Whitehorse residents want improved traffic safety and routes around town, all while focusing on climate action and sustainability.
Those are among the themes coming out of the first phase of public engagement for the City of Whitehorse’s Transportation Master Plan (TMP).
A focus on core services, like winter snow clearing and transit, and complete street design were also highlighted by many who provided input.
The city released its summary report on the first phase of engagement for the plan, detailing feedback received from close to 190 surveys, 20 stakeholder meetings and the 100 people who attended virtual and in-person sessions about the plan, which sets the direction for moving people and goods around the city to 2040.
As the summary report states, the city has grown in recent years, with a population of more than 30,000. It’s expected that will increase to more than 40,000 in another 20 years.
“With growth, we need to re-evaluate how people and goods move throughout the city,” the summary reads.
“As we set the vision for our updated Transportation Master Plan, there are important decisions and meaningful discussions to be had as individuals and as a city towards developing and shaping an accessible, equitable, safe and sustainable transportation network and ultimately a vibrant and livable Whitehorse.”
The survey found the majority of respondents — 54 per cent — live less than five kilometres from work or school with 32 per cent within five to 10 kilometres and 14 per cent more than 10 kilometres away from work or school.
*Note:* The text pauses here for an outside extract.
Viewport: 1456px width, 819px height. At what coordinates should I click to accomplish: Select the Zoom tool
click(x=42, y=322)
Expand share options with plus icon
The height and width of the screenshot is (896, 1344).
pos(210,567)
Driving a vehicle is the most common way residents get around town, both in the summer and winter months, with more than 60 per cent indicating they always or often drive or get a ride. Transit, meanwhile, is used the least with walking and cycling in the middle (though there is higher use in the summer months). Despite that, many described driving as “the least desirable transportation mode” and stated they want to see improvements to sustainable transportation options.
Among the top policy priorities survey respondents listed were accessible design standards, increased bicycle parking requirements, a review of speed limits in the city, and a requirement for EV charging stations in new developments.
Top picks for capital priorities favoured active transportation, pedestrian crossings and transit infrastructure followed by intersection traffic control, a Safe Routes to School Program, traffic calming in residential areas, addressing traffic capacity with changes in the road way (such as widening roads) and the movement of commercial goods.
Meanwhile on the operating side, winter maintenance of active transportation routes, transit service, response to traffic incidents and a real-time system to help residents decide on routes and departure times were identified as priorities.
The summary went on to outline input received from groups, stakeholders and others, many who put emphasis on active transportation.
It’s clear the community wants to rethink movement through the city, the summary states.
“There is significant desire to increase transportation options, work towards safer streets, focus on core transportation services, develop complete, inclusive, and accessible streets, adapt to and mitigate the impacts of climate change, and promote sustainable transportation options,” it reads. “Project staff will use these key themes heard in phase 1 engagement to develop the guiding vision, values, and goals and the draft TMP.”
As work on the plan continues, the next webinar is scheduled for Nov. 15. Those wanting to participate can register online at EngageWhitehorse.ca.
Further work to look at transportation modelling, network requirements and an implementation strategy will follow with the draft plan expected to come forward in May 2023.
A second engagement phase will be held later in the spring before the final document comes forward for Whitehorse city council’s consideration.